[DATA FOR PROCESSING]:
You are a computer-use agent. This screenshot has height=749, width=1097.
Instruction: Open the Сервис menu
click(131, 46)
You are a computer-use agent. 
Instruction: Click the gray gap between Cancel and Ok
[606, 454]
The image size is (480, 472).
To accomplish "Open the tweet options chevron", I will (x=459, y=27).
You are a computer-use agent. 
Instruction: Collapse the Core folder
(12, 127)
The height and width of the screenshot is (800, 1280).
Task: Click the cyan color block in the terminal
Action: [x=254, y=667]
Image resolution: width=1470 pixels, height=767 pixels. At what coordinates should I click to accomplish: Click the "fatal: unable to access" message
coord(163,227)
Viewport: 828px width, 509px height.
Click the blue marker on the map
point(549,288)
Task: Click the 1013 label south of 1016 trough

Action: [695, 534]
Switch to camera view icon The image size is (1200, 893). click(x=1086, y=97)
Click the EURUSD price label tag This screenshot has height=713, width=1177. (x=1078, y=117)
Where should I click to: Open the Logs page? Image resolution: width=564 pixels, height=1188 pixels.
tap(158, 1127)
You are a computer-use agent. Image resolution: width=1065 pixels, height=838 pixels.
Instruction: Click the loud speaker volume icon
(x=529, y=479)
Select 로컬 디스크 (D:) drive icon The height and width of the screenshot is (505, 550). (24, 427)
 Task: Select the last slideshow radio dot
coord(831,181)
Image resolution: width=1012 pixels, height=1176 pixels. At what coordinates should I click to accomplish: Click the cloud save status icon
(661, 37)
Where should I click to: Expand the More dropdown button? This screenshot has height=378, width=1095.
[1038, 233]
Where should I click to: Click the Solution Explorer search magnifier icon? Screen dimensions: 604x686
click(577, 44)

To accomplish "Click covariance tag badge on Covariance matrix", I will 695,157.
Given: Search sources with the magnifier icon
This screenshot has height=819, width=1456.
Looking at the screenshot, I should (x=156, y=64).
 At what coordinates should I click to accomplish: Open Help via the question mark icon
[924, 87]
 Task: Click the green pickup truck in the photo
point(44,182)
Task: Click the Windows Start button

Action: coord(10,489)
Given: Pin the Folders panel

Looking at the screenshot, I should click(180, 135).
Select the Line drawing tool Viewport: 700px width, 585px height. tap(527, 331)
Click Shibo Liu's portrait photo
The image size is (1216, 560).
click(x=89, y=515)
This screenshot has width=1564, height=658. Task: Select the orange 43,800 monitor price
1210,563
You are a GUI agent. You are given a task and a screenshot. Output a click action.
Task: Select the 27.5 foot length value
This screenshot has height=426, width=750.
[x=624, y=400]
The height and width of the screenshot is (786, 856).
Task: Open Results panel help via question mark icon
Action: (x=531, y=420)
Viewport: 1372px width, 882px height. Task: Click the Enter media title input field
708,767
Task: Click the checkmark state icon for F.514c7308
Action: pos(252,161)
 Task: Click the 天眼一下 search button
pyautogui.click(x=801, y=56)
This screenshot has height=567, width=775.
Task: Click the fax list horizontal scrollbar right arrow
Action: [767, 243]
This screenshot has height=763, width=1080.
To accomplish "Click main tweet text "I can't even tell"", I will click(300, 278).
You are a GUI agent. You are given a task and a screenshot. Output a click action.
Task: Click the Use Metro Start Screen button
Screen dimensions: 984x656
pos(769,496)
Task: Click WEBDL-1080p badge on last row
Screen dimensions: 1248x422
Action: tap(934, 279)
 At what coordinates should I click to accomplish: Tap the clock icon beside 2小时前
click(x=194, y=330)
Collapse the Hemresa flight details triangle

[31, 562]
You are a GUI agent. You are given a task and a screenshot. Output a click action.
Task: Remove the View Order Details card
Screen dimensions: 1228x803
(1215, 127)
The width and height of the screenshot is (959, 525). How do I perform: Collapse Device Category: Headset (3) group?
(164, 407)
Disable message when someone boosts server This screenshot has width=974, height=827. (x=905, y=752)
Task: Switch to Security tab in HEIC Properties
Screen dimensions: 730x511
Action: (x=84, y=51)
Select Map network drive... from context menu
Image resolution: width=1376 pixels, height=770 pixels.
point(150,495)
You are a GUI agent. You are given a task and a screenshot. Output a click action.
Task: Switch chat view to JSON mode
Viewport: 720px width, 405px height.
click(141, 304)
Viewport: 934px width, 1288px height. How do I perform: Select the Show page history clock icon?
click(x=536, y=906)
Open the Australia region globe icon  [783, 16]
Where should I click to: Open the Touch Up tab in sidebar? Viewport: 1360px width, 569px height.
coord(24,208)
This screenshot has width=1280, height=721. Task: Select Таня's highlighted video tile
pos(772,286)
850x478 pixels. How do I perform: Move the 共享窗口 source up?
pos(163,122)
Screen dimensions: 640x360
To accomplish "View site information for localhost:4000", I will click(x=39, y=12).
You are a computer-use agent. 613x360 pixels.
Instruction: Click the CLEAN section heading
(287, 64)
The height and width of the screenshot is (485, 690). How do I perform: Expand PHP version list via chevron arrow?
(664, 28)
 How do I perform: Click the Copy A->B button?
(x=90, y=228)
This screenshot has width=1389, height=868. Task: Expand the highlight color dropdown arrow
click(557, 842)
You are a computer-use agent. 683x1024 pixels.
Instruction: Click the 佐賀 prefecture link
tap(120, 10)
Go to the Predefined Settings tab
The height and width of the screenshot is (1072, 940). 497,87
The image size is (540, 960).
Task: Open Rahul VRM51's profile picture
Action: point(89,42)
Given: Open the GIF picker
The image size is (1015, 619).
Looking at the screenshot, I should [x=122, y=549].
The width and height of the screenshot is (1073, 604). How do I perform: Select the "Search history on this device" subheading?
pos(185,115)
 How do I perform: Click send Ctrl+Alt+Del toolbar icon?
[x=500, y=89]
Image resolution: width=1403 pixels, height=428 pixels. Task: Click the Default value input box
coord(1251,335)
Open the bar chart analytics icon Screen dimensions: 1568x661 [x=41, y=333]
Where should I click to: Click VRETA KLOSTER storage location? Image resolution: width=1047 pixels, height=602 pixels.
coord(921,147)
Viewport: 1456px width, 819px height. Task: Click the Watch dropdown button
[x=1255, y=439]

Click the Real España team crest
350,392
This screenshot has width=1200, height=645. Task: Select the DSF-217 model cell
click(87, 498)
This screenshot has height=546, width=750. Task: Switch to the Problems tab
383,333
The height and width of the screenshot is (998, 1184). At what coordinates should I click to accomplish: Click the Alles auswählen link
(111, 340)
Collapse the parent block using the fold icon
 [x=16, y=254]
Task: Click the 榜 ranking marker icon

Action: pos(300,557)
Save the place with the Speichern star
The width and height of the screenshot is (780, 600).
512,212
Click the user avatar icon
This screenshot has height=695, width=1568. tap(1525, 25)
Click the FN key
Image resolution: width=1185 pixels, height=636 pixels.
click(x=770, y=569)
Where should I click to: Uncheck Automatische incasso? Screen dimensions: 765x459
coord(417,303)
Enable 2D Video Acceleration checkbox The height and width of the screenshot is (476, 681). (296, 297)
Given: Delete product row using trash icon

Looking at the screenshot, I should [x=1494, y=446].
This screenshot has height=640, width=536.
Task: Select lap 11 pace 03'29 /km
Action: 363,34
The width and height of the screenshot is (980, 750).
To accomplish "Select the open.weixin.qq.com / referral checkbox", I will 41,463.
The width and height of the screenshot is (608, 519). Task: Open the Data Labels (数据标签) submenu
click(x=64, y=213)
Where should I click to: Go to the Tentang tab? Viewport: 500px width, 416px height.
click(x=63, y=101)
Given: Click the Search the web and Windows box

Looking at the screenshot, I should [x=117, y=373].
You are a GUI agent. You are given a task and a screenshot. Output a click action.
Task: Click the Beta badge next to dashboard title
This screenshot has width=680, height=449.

[YOUR ASSIGNMENT]:
Copy out the entries above again, keeping them exact.

[SOLUTION TO THE EXERCISE]:
You are a computer-use agent. This screenshot has height=749, width=1097.
Instruction: Open the Сервис menu
click(131, 46)
You are a computer-use agent. 
Instruction: Click the gray gap between Cancel and Ok
[606, 454]
The image size is (480, 472).
To accomplish "Open the tweet options chevron", I will (x=459, y=27).
You are a computer-use agent. 
Instruction: Collapse the Core folder
(12, 127)
The height and width of the screenshot is (800, 1280).
Task: Click the cyan color block in the terminal
Action: [x=254, y=667]
Image resolution: width=1470 pixels, height=767 pixels. At what coordinates should I click to accomplish: Click the "fatal: unable to access" message
coord(163,227)
Viewport: 828px width, 509px height.
Click the blue marker on the map
point(549,288)
Task: Click the 1013 label south of 1016 trough

Action: [695, 534]
Switch to camera view icon The image size is (1200, 893). click(x=1086, y=97)
Click the EURUSD price label tag This screenshot has height=713, width=1177. (x=1078, y=117)
Where should I click to: Open the Logs page? Image resolution: width=564 pixels, height=1188 pixels.
tap(158, 1127)
You are a computer-use agent. Image resolution: width=1065 pixels, height=838 pixels.
Instruction: Click the loud speaker volume icon
(x=529, y=479)
Select 로컬 디스크 (D:) drive icon The height and width of the screenshot is (505, 550). (24, 427)
 Task: Select the last slideshow radio dot
coord(831,181)
Image resolution: width=1012 pixels, height=1176 pixels. At what coordinates should I click to accomplish: Click the cloud save status icon
(661, 37)
Where should I click to: Expand the More dropdown button? This screenshot has height=378, width=1095.
[1038, 233]
Where should I click to: Click the Solution Explorer search magnifier icon? Screen dimensions: 604x686
click(577, 44)

To accomplish "Click covariance tag badge on Covariance matrix", I will 695,157.
Given: Search sources with the magnifier icon
This screenshot has height=819, width=1456.
Looking at the screenshot, I should (x=156, y=64).
 At what coordinates should I click to accomplish: Open Help via the question mark icon
[924, 87]
 Task: Click the green pickup truck in the photo
point(44,182)
Task: Click the Windows Start button

Action: coord(10,489)
Given: Pin the Folders panel

Looking at the screenshot, I should click(180, 135).
Select the Line drawing tool Viewport: 700px width, 585px height. tap(527, 331)
Click Shibo Liu's portrait photo
The image size is (1216, 560).
click(x=89, y=515)
This screenshot has width=1564, height=658. Task: Select the orange 43,800 monitor price
1210,563
You are a GUI agent. You are given a task and a screenshot. Output a click action.
Task: Select the 27.5 foot length value
This screenshot has height=426, width=750.
[x=624, y=400]
The height and width of the screenshot is (786, 856).
Task: Open Results panel help via question mark icon
Action: (x=531, y=420)
Viewport: 1372px width, 882px height. Task: Click the Enter media title input field
708,767
Task: Click the checkmark state icon for F.514c7308
Action: pos(252,161)
 Task: Click the 天眼一下 search button
pyautogui.click(x=801, y=56)
This screenshot has height=567, width=775.
Task: Click the fax list horizontal scrollbar right arrow
Action: [767, 243]
This screenshot has height=763, width=1080.
To accomplish "Click main tweet text "I can't even tell"", I will click(300, 278).
You are a GUI agent. You are given a task and a screenshot. Output a click action.
Task: Click the Use Metro Start Screen button
Screen dimensions: 984x656
pos(769,496)
Task: Click WEBDL-1080p badge on last row
Screen dimensions: 1248x422
Action: tap(934, 279)
 At what coordinates should I click to accomplish: Tap the clock icon beside 2小时前
click(x=194, y=330)
Collapse the Hemresa flight details triangle

[31, 562]
You are a GUI agent. You are given a task and a screenshot. Output a click action.
Task: Remove the View Order Details card
Screen dimensions: 1228x803
(1215, 127)
The width and height of the screenshot is (959, 525). How do I perform: Collapse Device Category: Headset (3) group?
(164, 407)
Disable message when someone boosts server This screenshot has width=974, height=827. (x=905, y=752)
Task: Switch to Security tab in HEIC Properties
Screen dimensions: 730x511
Action: (x=84, y=51)
Select Map network drive... from context menu
Image resolution: width=1376 pixels, height=770 pixels.
point(150,495)
You are a GUI agent. You are given a task and a screenshot. Output a click action.
Task: Switch chat view to JSON mode
Viewport: 720px width, 405px height.
click(141, 304)
Viewport: 934px width, 1288px height. How do I perform: Select the Show page history clock icon?
click(x=536, y=906)
Open the Australia region globe icon  [783, 16]
Where should I click to: Open the Touch Up tab in sidebar? Viewport: 1360px width, 569px height.
coord(24,208)
This screenshot has width=1280, height=721. Task: Select Таня's highlighted video tile
pos(772,286)
850x478 pixels. How do I perform: Move the 共享窗口 source up?
pos(163,122)
Screen dimensions: 640x360
To accomplish "View site information for localhost:4000", I will click(x=39, y=12).
You are a computer-use agent. 613x360 pixels.
Instruction: Click the CLEAN section heading
(287, 64)
The height and width of the screenshot is (485, 690). How do I perform: Expand PHP version list via chevron arrow?
(664, 28)
 How do I perform: Click the Copy A->B button?
(x=90, y=228)
This screenshot has width=1389, height=868. Task: Expand the highlight color dropdown arrow
click(557, 842)
You are a computer-use agent. 683x1024 pixels.
Instruction: Click the 佐賀 prefecture link
tap(120, 10)
Go to the Predefined Settings tab
The height and width of the screenshot is (1072, 940). 497,87
The image size is (540, 960).
Task: Open Rahul VRM51's profile picture
Action: point(89,42)
Given: Open the GIF picker
The image size is (1015, 619).
Looking at the screenshot, I should [x=122, y=549].
The width and height of the screenshot is (1073, 604). How do I perform: Select the "Search history on this device" subheading?
pos(185,115)
 How do I perform: Click send Ctrl+Alt+Del toolbar icon?
[x=500, y=89]
Image resolution: width=1403 pixels, height=428 pixels. Task: Click the Default value input box
coord(1251,335)
Open the bar chart analytics icon Screen dimensions: 1568x661 [x=41, y=333]
Where should I click to: Click VRETA KLOSTER storage location? Image resolution: width=1047 pixels, height=602 pixels.
coord(921,147)
Viewport: 1456px width, 819px height. Task: Click the Watch dropdown button
[x=1255, y=439]

Click the Real España team crest
350,392
This screenshot has width=1200, height=645. Task: Select the DSF-217 model cell
click(87, 498)
This screenshot has height=546, width=750. Task: Switch to the Problems tab
383,333
The height and width of the screenshot is (998, 1184). At what coordinates should I click to accomplish: Click the Alles auswählen link
(111, 340)
Collapse the parent block using the fold icon
 [x=16, y=254]
Task: Click the 榜 ranking marker icon

Action: pos(300,557)
Save the place with the Speichern star
The width and height of the screenshot is (780, 600).
512,212
Click the user avatar icon
This screenshot has height=695, width=1568. tap(1525, 25)
Click the FN key
Image resolution: width=1185 pixels, height=636 pixels.
click(x=770, y=569)
Where should I click to: Uncheck Automatische incasso? Screen dimensions: 765x459
coord(417,303)
Enable 2D Video Acceleration checkbox The height and width of the screenshot is (476, 681). (296, 297)
Given: Delete product row using trash icon

Looking at the screenshot, I should [x=1494, y=446].
This screenshot has height=640, width=536.
Task: Select lap 11 pace 03'29 /km
Action: 363,34
The width and height of the screenshot is (980, 750).
To accomplish "Select the open.weixin.qq.com / referral checkbox", I will 41,463.
The width and height of the screenshot is (608, 519). Task: Open the Data Labels (数据标签) submenu
click(x=64, y=213)
Where should I click to: Go to the Tentang tab? Viewport: 500px width, 416px height.
click(x=63, y=101)
Given: Click the Search the web and Windows box

Looking at the screenshot, I should [x=117, y=373].
You are a GUI agent. You are given a task and a screenshot. Output a click action.
Task: Click the Beta badge next to dashboard title
This screenshot has width=680, height=449.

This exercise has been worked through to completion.